Introduction:: Neurotransmitters play essential roles in regulating neural circuit dynamics both in the central nervous system as well as at the peripheral, including the gastrointestinal tract. Their real-time monitoring will offer critical information for understanding neural function and diagnosing disease. However, bioelectronic tools to monitor the dynamics of neurotransmitters in vivo, especially in the enteric nervous systems, are underdeveloped. This is mainly owing to the limited availability of biosensing tools that are capable of examining soft, complex and actively moving organs. Here we introduce a tissue-mimicking, stretchable, neurochemical biological interface termed NeuroString, which is prepared by laser patterning of a metal-complexed polyimide into an interconnected graphene/nanoparticle network embedded in an elastomer. NeuroString sensors allow chronic in vivo real-time, multichannel and multiplexed monoamine sensing in the brain of behaving mouse, as well as measuring serotonin dynamics in the gut without undesired stimulations and perturbing peristaltic movements. The described elastic and conformable biosensing interface has broad potential for studying the impact of neurotransmitters on gut microbes, brain–gut communication and may ultimately be extended to biomolecular sensing in other soft organs across the body.
Materials and Methods:: Here we introduce a soft and stretchable graphene-based biosensing neural interface, termed ‘NeuroString’, to seamlessly interface with CNS and GI tissue, and enable real-time simultaneous monitoring of monoamine dynamics in both tissues. Graphene was selected as the electrode material owing to its good biocompatibility, high super-capacitive response during fast-scan cyclic voltammetry (FSCV), known catalytic activity towards amine oxidation, as well as high mechanical compliance in bending, stretching and twisting resulting from its atomic-level thickness. However, graphene monolayer cracks at less than 5% strain. We address this issue by embedding laser-induced graphene nanofibre networks, with transition metal nanoparticles decorated on the surface, into a polystyrene-block-poly(ethylene-ran-butylene)-block-polystyrene (SEBS) elastomer matrix to achieve high levels of softness and stretchability while preserving the unique electrochemical properties of the nanomaterials. The desired electrochemical properties, combined with the rapid laser patterning and the ease of transfer process enabled by SEBS, result in a versatile materials platform with high stretchability and rapid fabrication of arbitrary patterns.

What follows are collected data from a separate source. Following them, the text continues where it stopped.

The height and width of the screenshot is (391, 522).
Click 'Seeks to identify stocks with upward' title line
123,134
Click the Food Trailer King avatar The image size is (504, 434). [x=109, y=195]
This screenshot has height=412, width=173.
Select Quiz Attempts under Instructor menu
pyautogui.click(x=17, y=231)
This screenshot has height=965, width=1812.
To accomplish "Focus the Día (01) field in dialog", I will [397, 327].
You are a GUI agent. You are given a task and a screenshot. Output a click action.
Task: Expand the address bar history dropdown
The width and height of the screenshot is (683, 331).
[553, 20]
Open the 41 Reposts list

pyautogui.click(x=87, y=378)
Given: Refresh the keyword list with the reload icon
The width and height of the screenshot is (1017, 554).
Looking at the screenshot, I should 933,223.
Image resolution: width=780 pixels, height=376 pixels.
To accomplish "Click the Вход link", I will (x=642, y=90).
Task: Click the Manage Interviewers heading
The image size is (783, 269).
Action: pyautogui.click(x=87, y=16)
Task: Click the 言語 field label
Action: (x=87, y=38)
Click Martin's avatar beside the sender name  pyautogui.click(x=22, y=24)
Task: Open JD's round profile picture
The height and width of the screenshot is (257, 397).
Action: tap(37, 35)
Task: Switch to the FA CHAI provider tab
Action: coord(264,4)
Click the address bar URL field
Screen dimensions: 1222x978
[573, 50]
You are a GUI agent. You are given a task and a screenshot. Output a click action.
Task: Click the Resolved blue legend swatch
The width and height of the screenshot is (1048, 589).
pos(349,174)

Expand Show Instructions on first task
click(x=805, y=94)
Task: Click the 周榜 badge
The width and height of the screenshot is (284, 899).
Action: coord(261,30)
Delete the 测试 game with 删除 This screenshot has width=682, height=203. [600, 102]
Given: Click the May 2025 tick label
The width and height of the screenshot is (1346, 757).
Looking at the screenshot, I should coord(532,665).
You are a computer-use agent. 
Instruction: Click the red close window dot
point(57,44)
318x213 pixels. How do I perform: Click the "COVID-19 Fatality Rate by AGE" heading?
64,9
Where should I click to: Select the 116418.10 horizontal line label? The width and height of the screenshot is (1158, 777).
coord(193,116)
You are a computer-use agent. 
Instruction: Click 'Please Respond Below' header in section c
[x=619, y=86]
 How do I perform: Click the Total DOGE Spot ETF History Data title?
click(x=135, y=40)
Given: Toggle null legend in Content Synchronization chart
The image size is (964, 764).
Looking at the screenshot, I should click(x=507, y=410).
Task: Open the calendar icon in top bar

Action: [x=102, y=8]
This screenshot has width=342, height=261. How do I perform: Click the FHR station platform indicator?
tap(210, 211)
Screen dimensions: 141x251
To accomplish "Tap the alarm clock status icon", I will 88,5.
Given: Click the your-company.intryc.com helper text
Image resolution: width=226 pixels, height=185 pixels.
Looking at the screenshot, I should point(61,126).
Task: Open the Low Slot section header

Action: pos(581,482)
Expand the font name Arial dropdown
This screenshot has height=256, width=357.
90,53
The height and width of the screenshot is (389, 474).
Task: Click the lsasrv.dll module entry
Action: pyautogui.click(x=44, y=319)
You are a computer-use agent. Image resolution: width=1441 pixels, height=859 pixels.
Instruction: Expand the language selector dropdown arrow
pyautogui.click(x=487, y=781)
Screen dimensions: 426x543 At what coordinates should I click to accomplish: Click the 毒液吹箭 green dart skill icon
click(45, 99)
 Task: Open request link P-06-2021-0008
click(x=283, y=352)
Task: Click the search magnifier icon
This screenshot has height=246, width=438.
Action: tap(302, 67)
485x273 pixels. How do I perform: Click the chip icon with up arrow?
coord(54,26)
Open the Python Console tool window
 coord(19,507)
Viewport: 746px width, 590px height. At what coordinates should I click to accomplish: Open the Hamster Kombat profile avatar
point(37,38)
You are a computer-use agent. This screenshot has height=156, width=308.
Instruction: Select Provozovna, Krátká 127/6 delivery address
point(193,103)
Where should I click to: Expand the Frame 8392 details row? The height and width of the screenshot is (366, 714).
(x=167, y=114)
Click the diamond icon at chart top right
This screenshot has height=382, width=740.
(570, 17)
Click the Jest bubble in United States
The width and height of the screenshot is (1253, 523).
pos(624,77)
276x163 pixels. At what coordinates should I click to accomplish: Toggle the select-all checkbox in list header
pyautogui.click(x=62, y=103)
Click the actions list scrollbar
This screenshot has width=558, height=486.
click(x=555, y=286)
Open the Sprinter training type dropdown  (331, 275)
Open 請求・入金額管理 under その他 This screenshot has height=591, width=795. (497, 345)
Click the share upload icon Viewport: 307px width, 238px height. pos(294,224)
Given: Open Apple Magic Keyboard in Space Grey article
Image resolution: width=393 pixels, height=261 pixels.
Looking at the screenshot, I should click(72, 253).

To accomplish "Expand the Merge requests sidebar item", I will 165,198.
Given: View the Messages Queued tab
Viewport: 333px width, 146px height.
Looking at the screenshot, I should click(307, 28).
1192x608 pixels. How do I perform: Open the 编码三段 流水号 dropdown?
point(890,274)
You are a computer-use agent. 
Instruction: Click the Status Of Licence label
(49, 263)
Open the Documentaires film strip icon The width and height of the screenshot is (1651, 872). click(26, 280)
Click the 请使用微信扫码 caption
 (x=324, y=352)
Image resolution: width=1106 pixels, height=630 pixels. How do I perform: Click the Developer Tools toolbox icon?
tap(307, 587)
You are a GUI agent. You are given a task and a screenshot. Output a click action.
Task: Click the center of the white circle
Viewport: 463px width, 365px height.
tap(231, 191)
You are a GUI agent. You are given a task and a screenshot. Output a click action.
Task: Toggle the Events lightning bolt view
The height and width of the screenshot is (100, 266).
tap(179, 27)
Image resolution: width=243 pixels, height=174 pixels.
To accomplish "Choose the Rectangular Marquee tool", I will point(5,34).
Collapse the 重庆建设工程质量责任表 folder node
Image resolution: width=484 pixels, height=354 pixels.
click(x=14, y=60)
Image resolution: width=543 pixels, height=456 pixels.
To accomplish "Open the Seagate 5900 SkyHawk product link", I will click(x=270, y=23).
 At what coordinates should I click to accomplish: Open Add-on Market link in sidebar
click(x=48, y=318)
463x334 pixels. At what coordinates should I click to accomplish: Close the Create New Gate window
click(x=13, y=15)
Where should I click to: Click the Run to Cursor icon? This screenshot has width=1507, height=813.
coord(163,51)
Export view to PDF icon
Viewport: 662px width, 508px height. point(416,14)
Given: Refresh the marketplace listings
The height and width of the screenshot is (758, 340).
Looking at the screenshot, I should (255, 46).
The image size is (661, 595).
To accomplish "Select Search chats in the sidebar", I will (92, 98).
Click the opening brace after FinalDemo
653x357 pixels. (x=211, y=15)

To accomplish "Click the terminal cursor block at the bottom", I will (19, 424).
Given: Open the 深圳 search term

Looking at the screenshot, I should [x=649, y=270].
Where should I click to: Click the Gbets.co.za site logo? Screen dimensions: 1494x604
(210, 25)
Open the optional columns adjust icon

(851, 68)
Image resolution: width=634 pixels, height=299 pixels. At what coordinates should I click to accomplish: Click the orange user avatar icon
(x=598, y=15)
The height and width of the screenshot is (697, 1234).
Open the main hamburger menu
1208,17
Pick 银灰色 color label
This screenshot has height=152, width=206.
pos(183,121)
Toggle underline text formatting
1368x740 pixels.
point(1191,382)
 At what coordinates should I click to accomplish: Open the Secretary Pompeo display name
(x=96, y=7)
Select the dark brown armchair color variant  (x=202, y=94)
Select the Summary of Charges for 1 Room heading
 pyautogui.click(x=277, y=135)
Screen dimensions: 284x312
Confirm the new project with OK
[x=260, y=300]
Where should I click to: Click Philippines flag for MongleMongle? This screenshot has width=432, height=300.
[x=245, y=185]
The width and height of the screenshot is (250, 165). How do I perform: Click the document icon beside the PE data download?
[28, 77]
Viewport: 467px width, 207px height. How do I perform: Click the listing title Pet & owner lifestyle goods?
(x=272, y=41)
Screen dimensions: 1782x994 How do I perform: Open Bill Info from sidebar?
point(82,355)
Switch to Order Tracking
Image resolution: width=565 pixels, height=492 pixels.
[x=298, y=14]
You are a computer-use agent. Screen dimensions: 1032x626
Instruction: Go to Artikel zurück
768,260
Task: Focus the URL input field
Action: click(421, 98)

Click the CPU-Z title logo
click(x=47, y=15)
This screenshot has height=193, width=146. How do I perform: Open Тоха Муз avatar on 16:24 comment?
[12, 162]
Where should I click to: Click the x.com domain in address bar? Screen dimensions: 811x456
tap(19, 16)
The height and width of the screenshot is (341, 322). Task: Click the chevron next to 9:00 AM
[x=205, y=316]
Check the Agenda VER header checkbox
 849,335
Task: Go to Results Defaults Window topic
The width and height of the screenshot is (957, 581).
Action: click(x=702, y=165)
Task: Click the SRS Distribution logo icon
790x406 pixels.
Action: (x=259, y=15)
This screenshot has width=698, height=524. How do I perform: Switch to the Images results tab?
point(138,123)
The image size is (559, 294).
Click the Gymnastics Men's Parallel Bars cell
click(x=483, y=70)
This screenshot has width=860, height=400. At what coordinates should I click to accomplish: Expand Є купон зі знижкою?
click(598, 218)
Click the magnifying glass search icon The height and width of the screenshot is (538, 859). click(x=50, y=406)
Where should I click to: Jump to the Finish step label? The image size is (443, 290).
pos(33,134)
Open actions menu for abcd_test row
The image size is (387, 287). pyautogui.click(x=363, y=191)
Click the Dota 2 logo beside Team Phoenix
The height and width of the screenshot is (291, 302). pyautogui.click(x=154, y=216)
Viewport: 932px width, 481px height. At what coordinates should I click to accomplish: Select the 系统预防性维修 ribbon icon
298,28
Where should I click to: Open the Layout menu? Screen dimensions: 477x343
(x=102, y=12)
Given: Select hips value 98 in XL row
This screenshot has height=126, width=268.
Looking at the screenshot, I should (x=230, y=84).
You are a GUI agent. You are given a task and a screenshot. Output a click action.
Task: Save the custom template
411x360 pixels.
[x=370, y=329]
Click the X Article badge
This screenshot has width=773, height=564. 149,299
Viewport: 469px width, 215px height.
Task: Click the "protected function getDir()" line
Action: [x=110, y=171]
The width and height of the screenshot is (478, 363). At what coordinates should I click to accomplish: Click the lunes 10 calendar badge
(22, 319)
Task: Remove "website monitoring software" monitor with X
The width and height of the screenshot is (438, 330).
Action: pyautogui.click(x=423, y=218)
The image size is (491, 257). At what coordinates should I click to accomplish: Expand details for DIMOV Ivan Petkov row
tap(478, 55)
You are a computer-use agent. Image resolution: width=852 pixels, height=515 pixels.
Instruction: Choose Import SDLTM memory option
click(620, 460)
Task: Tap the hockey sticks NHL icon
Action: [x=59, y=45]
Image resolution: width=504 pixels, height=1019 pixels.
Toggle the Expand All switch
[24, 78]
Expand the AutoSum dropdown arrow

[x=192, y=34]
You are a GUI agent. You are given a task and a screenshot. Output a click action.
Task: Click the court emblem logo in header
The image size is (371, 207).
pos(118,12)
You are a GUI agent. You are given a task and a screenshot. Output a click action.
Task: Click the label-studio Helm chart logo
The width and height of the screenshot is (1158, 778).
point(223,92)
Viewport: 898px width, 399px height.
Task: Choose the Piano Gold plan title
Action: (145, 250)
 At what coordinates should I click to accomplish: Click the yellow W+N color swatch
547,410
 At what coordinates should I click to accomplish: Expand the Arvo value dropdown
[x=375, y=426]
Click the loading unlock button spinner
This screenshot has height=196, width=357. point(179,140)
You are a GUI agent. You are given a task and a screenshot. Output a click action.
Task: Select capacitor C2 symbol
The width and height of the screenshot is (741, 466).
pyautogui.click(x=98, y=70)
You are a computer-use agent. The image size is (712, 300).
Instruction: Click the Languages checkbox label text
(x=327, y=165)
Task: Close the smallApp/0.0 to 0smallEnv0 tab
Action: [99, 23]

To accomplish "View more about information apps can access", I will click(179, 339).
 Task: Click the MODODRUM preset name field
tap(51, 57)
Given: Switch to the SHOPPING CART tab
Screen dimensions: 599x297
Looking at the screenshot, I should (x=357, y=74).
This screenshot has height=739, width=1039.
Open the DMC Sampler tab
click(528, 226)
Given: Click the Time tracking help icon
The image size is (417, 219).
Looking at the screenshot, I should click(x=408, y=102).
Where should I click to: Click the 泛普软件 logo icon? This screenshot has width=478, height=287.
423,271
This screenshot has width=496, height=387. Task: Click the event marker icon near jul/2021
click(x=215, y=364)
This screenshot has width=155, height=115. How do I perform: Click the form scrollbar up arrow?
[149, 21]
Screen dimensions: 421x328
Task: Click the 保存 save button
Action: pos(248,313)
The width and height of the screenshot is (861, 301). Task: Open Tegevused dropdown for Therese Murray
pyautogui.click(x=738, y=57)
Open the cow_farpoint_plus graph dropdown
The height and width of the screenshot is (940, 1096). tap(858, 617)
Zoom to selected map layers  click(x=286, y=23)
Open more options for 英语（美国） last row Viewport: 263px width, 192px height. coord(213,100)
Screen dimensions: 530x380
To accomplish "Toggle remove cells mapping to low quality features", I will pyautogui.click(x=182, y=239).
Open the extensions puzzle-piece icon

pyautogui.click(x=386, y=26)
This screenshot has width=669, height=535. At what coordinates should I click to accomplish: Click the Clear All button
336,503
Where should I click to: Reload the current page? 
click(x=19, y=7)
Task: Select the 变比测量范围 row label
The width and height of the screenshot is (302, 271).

Results, Conclusions, and Discussions:: In summary, by developing a sensor based on the graphene–elastomer composite, we demonstrate that NeuroString functions as a soft bioelectronic interface to monitor the dynamics of monoamine neurotransmitters, including DA and 5-HT, in both the brain and the gut of living animals. With tissue-like mechanical properties, the NeuroString can interface acutely with the GI mucosa and is compatible with traditional medical inspection devices, such as endoscopy, for non-invasive biomolecular monitoring. NeuroString allows chronically stable and multiplexed neurochemical sensing in the mouse CNS. In the GI tract, the stretchability and softness of NeuroString offers high conformability with intestinal tissue without disturbing the peristaltic movement and without inducing undesired stimulation. The unique elastic features of NeuroString make it suitable for simultaneous monitoring of neurotransmitter signalling from both the central and the peripheral nervous systems, and potentially address current technical limitations in studying the dynamics of gut chemistry and its interplay with microbes. Although inheriting the limitations of the voltammetry method makes the sensitivity and selectivity of NeuroString in general worse than the latest genetically encoded fluorescence probes, such electrochemical methods are advantageous for translational use in humans. NeuroString can also simultaneously sense multiple biomolecules at multiple locations. Further development will be dedicated to improving the spatial resolution of the sensor using microfabrication/nanofabrication, to improve its selectivity and multiplexity by incorporating different molecular recognition probes and eventually to integrate it with wireless electronics and to validate its long-term implantation performance. Combining the excellent mechanical properties with the versatility of chemical sensing provided by the graphene surface chemistry, we predict that the NeuroString platform will be readily adaptable for studying the dynamics of various signalling biomolecules and electrophysiological signals throughout the body in primates.